» **TASK GOAL**
Below this sentence is a listing; return exactly its lines from the one with "イヤホン・ヘッドホン() (162, 345)" to the one with "ウィニー ハッピーム バター香", both kept, and nothing more.
** Opening INPUT block **
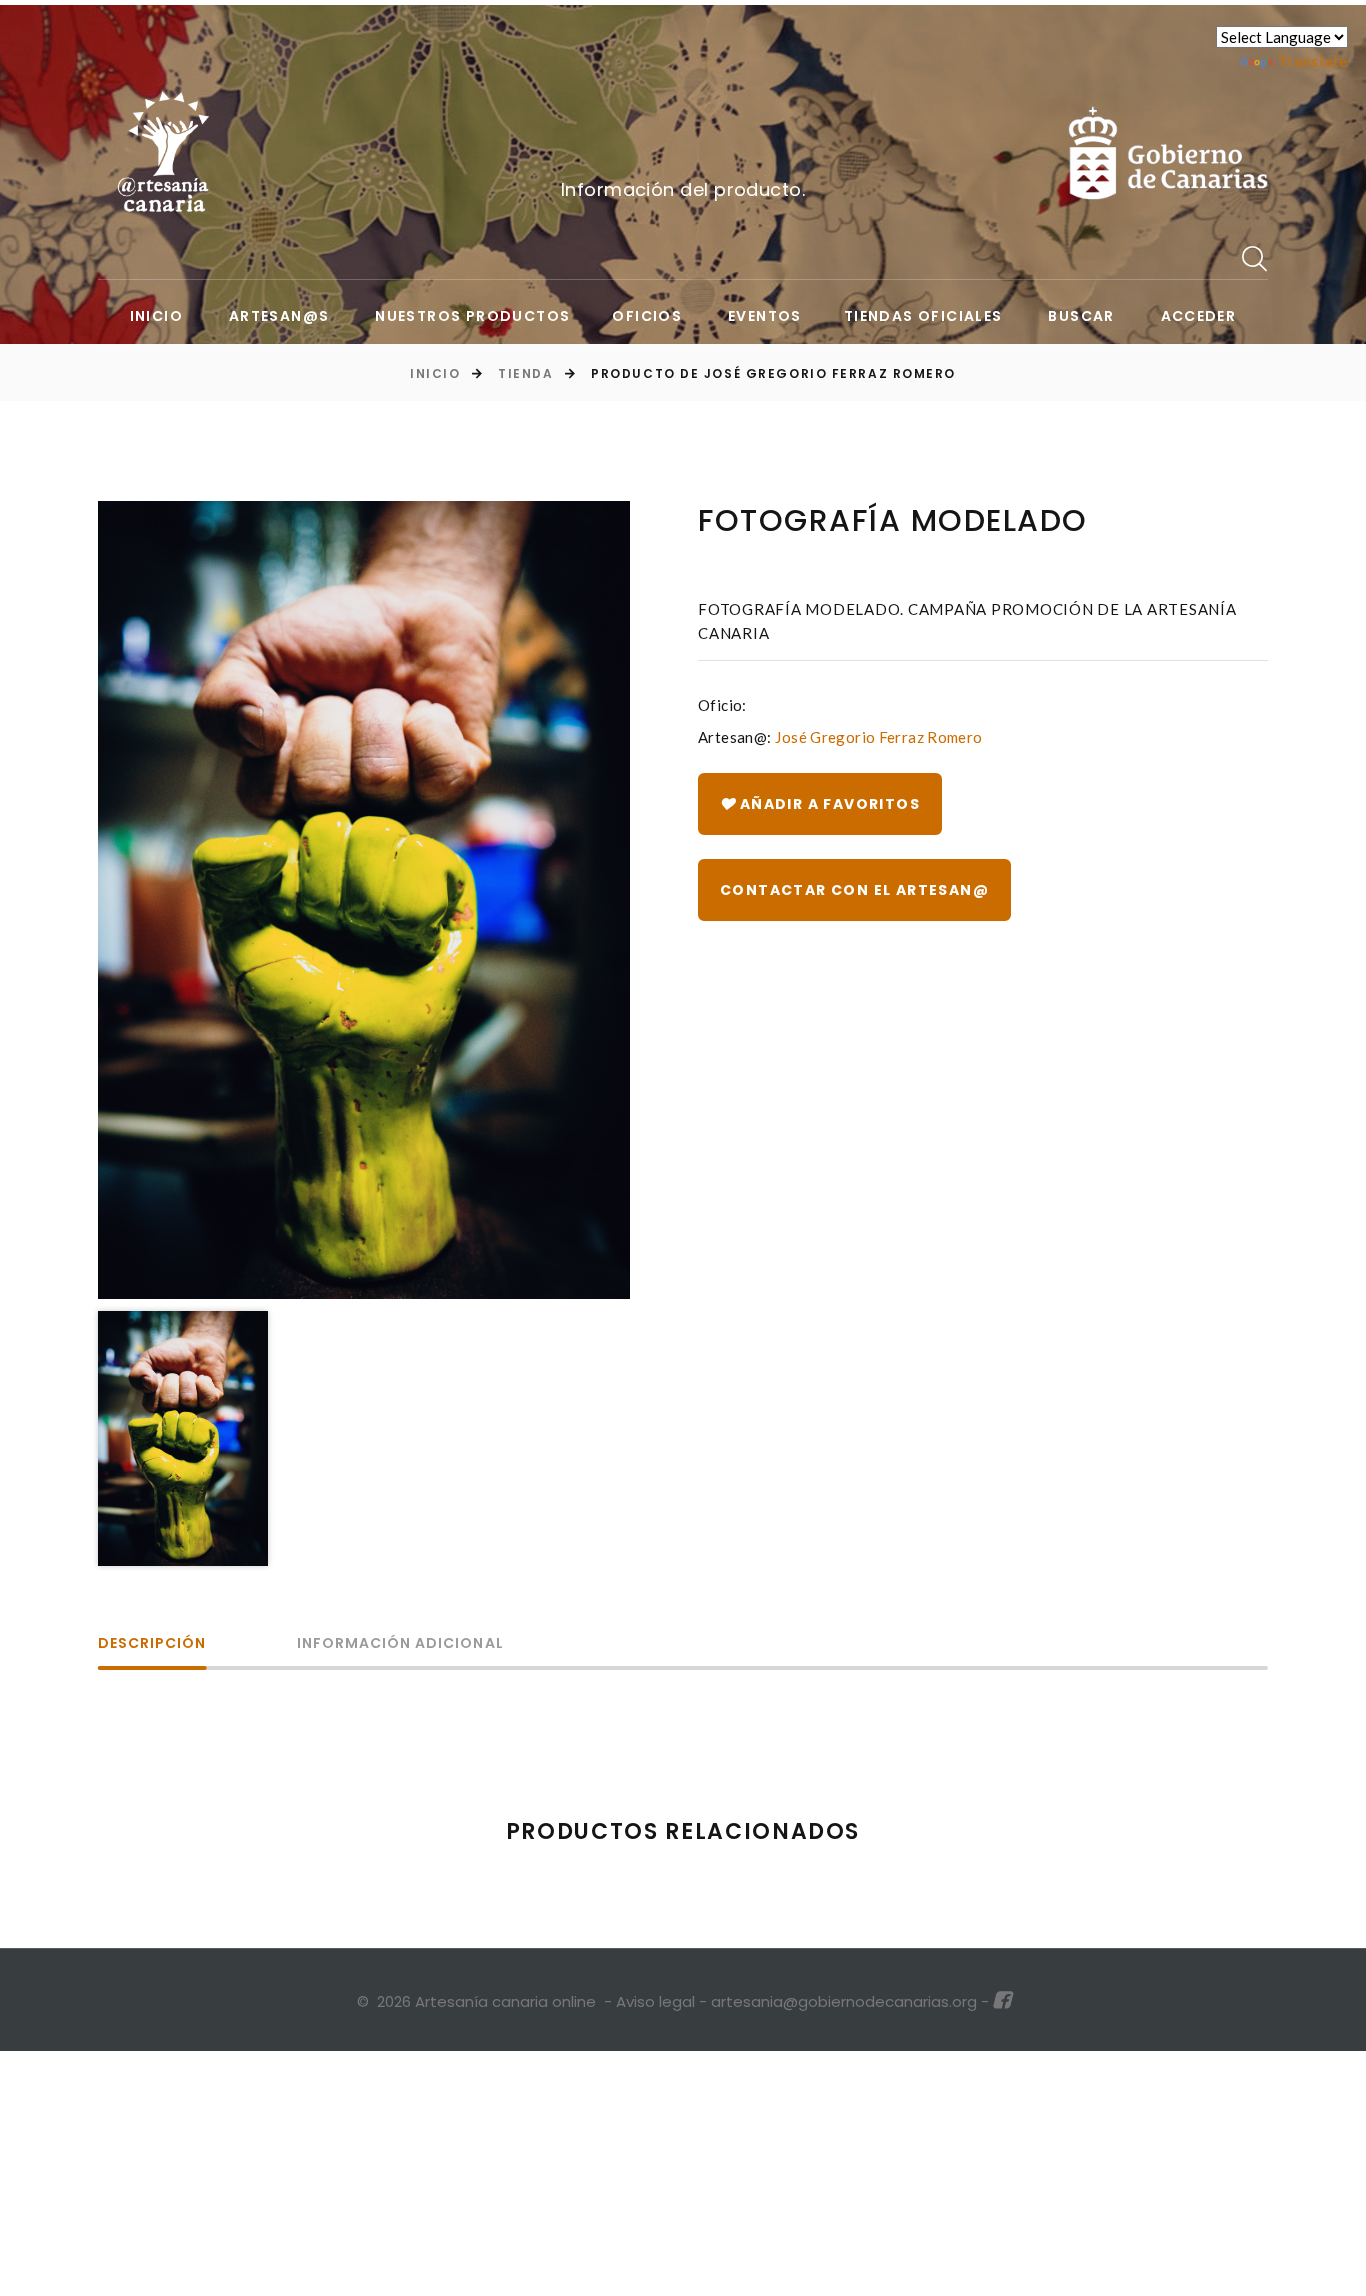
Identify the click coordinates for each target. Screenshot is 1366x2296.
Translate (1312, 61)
** Closing INPUT block **
** Opening INPUT block **
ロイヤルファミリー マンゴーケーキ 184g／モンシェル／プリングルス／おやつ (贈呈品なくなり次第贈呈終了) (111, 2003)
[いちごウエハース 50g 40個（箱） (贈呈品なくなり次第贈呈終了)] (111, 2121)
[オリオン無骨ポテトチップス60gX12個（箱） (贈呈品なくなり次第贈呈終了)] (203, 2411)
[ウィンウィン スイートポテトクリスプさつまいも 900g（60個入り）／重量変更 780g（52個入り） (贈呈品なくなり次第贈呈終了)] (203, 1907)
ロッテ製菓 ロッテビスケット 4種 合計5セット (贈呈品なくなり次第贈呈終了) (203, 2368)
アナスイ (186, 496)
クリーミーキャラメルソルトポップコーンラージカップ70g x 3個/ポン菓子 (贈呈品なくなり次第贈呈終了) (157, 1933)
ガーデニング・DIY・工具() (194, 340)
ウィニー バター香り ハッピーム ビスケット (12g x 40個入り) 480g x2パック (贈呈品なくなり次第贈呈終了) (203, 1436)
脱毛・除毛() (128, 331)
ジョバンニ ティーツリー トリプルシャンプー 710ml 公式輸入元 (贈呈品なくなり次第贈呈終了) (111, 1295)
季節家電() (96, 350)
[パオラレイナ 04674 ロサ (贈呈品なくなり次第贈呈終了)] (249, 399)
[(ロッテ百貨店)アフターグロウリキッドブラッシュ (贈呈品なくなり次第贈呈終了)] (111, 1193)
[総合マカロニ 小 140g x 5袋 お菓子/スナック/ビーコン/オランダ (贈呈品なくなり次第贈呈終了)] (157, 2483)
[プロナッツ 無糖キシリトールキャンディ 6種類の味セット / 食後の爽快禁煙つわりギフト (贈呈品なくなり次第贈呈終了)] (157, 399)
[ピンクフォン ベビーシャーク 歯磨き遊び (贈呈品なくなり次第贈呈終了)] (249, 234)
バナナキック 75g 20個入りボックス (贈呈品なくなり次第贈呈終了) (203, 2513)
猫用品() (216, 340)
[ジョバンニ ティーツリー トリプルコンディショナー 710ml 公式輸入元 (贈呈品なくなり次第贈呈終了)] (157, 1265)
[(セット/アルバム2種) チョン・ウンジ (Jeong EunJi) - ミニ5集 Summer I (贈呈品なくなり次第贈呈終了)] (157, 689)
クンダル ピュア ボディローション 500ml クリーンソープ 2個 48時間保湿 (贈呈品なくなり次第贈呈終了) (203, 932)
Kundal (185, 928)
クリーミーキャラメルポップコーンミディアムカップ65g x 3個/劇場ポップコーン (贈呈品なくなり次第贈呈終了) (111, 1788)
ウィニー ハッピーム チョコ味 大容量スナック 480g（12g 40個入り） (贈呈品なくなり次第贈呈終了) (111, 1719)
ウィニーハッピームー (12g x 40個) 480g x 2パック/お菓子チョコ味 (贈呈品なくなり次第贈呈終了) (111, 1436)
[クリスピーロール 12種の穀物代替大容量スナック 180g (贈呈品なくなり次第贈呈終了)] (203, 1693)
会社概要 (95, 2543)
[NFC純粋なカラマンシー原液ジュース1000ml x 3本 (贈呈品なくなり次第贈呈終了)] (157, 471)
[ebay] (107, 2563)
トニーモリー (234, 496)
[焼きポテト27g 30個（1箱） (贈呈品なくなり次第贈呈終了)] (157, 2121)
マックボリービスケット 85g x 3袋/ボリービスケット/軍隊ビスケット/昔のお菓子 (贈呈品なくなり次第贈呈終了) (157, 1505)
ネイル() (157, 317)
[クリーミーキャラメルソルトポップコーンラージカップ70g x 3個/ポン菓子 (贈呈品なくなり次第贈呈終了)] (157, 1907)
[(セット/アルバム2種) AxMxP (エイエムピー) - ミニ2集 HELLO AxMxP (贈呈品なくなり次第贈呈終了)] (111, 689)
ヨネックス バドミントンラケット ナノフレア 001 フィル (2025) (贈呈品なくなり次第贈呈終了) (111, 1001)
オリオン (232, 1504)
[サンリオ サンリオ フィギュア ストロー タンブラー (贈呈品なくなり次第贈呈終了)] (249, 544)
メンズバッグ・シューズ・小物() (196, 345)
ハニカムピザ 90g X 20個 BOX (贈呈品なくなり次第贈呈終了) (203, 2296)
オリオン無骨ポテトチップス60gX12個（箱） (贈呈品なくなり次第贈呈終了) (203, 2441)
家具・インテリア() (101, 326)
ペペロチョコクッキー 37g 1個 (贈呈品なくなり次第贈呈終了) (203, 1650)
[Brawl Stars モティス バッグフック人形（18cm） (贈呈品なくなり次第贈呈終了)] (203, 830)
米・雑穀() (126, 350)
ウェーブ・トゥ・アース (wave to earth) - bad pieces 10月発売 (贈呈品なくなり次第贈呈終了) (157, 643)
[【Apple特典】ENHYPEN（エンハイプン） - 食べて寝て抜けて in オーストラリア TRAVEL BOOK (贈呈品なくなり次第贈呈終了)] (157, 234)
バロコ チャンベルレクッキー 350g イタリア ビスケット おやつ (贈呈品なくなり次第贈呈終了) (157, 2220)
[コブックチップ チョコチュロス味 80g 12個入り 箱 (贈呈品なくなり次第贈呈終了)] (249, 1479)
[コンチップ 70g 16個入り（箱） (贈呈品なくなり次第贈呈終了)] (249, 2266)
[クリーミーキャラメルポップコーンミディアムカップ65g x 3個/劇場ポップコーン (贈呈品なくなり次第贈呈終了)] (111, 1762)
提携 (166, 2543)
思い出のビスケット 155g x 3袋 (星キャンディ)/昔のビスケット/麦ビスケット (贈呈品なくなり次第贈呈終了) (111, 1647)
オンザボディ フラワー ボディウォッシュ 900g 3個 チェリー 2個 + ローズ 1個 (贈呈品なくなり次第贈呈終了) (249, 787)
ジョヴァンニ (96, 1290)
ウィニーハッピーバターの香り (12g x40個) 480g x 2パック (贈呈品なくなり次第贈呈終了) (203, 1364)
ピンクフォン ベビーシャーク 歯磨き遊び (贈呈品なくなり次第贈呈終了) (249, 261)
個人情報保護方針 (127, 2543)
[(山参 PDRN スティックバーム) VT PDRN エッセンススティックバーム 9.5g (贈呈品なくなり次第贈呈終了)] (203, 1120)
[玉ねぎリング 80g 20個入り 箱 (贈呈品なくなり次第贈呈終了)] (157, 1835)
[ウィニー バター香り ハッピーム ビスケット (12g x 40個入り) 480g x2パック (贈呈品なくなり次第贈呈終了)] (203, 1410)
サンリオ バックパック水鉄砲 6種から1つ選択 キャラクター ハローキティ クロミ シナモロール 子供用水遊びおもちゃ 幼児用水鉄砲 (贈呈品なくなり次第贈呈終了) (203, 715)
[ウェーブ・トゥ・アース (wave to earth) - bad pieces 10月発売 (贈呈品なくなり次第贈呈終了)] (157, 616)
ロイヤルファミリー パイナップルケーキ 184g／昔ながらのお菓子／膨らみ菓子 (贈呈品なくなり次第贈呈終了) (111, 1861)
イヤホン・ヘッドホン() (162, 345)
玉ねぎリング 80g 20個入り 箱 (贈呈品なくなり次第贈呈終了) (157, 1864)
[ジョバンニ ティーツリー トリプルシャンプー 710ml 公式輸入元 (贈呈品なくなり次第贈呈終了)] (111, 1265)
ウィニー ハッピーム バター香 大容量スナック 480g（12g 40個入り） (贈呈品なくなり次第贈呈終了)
** Closing INPUT block **
» **EXERCISE RESULT**
イヤホン・ヘッドホン() (162, 345)
玉ねぎリング 80g 20個入り 箱 (贈呈品なくなり次第贈呈終了) (157, 1864)
[ジョバンニ ティーツリー トリプルシャンプー 710ml 公式輸入元 (贈呈品なくなり次第贈呈終了)] (111, 1265)
ウィニー ハッピーム バター香 大容量スナック 480g（12g 40個入り） (贈呈品なくなり次第贈呈終了)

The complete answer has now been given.